NEW YORK, NY.- The ever-inventive London-based theater company Improbable returns to Columbus for the world premiere of Panic from March 4 to 7, 2009, the culmination of two creative residencies supported by a Wexner Center Residency Award. This show will highlight Improbable's clever stagecraft and trademark balance of humor and keen insight as it examines the eternal romantic struggles of men and women with dramatic intercessions by the Great God Pan. Panic, which will tour internationally after its
Wexner Center debut, marks the group’s return to intimate-scale work. It will feature Improbable co-artistic director Phelim McDermott surrounded by a supporting cast of women.

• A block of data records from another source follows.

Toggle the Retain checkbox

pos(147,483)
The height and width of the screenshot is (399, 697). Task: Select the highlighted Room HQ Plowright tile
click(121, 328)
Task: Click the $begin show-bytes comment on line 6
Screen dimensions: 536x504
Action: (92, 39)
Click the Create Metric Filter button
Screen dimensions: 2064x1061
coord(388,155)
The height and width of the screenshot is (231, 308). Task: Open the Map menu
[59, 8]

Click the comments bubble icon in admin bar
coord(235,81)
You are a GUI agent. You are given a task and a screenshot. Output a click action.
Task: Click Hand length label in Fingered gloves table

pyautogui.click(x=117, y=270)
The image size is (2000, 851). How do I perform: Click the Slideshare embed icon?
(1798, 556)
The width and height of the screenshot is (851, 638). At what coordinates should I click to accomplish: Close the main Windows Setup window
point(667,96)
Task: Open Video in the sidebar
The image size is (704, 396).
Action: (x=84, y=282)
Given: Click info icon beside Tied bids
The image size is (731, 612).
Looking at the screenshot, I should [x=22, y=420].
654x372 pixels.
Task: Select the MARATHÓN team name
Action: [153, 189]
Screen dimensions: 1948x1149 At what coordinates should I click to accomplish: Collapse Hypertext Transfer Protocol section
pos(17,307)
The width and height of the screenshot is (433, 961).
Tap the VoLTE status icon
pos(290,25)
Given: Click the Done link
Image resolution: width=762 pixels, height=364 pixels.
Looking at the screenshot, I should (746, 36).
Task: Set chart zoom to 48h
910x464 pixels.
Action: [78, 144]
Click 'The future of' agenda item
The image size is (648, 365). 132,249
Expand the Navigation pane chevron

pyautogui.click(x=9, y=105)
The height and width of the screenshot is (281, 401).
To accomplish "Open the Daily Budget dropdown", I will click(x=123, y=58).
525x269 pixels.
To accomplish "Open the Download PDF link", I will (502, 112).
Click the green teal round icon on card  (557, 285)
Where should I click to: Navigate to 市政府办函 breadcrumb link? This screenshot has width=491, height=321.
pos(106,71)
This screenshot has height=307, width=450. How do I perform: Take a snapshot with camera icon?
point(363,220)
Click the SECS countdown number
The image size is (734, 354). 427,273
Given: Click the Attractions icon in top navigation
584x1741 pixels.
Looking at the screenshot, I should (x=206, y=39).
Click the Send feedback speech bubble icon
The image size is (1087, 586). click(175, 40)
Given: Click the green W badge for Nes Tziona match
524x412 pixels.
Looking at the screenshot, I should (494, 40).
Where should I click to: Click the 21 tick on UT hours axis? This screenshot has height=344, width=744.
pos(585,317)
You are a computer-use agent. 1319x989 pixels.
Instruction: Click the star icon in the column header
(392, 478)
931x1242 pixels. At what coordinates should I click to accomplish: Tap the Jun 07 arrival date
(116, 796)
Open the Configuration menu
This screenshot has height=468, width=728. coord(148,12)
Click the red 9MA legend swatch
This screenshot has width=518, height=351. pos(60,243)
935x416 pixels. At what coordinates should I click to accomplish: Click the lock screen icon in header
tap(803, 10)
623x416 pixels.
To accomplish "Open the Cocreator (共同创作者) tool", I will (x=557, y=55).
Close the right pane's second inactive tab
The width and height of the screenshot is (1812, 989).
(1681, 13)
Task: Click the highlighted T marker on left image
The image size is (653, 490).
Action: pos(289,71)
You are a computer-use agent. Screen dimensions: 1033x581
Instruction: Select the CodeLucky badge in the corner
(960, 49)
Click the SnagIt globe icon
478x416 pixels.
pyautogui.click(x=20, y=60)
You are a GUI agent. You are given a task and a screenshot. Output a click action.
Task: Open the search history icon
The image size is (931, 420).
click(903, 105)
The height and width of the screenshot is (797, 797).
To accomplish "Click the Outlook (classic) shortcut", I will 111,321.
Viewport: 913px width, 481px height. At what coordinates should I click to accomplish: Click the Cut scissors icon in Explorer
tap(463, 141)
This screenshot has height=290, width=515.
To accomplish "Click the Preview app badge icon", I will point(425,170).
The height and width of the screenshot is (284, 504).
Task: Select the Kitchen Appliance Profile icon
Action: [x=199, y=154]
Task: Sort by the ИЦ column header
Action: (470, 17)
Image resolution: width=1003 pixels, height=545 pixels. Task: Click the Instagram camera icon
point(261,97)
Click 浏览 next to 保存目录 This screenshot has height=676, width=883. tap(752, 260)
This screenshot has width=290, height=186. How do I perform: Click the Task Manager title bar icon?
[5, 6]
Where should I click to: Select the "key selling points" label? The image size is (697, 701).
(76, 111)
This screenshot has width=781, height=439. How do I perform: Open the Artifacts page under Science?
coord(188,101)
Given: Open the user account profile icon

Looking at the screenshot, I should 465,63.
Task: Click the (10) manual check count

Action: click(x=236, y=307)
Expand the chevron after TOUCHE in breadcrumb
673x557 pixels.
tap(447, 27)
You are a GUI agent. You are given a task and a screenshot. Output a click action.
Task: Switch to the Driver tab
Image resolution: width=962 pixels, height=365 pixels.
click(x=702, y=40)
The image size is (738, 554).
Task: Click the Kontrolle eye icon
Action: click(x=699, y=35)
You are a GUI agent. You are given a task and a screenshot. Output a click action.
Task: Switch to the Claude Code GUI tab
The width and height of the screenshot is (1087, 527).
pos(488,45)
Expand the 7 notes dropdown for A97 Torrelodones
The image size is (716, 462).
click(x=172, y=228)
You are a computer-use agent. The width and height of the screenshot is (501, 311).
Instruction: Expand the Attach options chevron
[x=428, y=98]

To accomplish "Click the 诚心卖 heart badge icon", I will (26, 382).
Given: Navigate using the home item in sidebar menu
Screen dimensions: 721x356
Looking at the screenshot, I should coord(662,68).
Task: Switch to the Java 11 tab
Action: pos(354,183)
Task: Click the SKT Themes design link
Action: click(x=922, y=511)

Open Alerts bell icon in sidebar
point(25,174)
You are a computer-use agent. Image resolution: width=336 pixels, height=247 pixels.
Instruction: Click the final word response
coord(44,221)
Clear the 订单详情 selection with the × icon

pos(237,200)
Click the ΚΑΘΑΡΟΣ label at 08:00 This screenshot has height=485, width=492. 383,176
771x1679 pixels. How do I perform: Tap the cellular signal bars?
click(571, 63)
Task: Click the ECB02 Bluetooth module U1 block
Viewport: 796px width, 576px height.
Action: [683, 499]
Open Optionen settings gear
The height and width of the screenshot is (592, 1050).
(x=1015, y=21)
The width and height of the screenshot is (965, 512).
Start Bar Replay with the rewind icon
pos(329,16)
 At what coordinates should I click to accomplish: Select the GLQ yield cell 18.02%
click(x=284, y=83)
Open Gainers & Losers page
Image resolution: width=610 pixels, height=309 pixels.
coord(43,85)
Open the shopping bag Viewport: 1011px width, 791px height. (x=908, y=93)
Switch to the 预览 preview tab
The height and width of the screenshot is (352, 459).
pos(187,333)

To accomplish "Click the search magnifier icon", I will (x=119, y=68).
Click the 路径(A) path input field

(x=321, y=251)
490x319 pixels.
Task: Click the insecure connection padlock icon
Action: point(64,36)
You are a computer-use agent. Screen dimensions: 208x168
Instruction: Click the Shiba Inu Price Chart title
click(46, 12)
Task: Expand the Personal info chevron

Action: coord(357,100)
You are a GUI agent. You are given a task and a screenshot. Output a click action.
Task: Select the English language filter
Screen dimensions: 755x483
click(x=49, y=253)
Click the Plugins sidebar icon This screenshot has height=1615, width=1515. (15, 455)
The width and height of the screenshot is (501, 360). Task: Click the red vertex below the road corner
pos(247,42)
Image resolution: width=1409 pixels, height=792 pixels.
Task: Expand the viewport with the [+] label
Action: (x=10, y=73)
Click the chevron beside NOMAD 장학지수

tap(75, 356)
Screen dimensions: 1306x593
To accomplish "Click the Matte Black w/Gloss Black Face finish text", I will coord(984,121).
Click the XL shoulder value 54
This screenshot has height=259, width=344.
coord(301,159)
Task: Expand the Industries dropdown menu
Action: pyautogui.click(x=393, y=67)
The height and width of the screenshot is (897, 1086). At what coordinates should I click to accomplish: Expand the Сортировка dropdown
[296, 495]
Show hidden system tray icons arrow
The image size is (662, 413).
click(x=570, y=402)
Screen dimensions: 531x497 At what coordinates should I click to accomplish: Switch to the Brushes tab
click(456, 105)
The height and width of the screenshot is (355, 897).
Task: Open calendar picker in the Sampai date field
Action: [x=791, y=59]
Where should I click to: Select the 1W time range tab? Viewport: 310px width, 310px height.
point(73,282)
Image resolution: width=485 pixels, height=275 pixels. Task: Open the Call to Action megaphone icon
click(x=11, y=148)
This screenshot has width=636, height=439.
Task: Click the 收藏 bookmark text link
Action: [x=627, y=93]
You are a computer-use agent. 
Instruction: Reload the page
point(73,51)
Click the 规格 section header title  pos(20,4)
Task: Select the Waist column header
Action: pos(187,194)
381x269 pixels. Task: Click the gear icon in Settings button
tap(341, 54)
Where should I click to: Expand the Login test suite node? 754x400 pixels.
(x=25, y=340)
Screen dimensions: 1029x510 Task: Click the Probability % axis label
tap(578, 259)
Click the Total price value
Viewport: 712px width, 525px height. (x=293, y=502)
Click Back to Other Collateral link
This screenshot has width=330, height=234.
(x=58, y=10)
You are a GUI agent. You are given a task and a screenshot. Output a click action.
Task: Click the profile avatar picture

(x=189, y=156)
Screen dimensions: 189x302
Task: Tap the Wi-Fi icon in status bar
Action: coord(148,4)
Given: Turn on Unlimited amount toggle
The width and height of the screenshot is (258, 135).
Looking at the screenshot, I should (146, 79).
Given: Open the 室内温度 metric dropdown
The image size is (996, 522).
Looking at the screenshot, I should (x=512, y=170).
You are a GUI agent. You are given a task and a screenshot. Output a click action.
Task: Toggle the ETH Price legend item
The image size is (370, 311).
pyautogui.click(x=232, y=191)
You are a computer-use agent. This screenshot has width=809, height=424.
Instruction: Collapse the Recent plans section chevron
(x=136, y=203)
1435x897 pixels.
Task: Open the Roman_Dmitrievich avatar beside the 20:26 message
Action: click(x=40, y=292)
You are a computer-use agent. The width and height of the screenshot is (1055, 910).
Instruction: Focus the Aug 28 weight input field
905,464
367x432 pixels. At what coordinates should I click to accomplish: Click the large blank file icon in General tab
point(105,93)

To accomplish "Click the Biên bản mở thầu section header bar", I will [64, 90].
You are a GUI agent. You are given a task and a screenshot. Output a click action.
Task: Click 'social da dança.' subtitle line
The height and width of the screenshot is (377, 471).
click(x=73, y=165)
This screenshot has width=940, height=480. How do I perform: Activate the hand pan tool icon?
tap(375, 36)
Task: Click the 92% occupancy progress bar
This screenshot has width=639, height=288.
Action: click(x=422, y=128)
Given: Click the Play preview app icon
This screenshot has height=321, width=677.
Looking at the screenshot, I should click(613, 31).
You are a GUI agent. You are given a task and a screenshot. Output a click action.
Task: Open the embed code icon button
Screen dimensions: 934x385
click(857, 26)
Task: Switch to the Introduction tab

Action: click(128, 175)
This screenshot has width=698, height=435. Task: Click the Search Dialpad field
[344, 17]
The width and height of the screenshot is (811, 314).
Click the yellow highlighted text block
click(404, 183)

"Come into the forest. Away from civilization. Where wild things are. Where nymphs bathe and play. Where Pan sleeps. Careful not to wake him, he is the bringer of Panic. The Great God Pan: goat horns, goat’s legs, goatee beard, and goaty penis, chasing his nymphs. But Pan is dead. Since AD 33 so the story goes. The only god to die in our time. So that can’t be him you saw through the window of a South London flat or running after a mugger near Brick Lane or sporting a cowboy hat in a bar here in Columbus. Because the Great God Pan is dead. Or is he? Drawn from personal stories and current obsessions, Panic is Improbable with brown paper and projections, a lot of self-help books, and some very chaseable nymphs."
Charles Helm, director of performing arts at the Wexner Center, notes, “Panic is the second project of Improbable’s that we’ve supported with our creative residency program, after having launched the development of its show The Hanging Man here in 2002. I’m pleased to see that our relationship with Improbable has grown close over the years, and that our audience eagerly looks forward to its return here each time. That an international company such as Improbable considers Columbus to be a second artistic home speaks to the success of our residency program to engage the best artists to produce good work here.”
While working on Panic, Improbable has other irons in the fire: Co-artistic directors Phelim McDermott and Julian Crouch, who served as director and designer for the staging of the Philip Glass opera Satyagraha at the Metropolitan Opera in April 2008, will be overseeing the Met’s Gala immediately after Panic premieres at the Wexner Center. In addition, Improbable is working on a Broadway musical based on The Addams Family. This widely acclaimed group has been called “one of the most energizing and provocative forces in British theatre” (The Guardian, UK).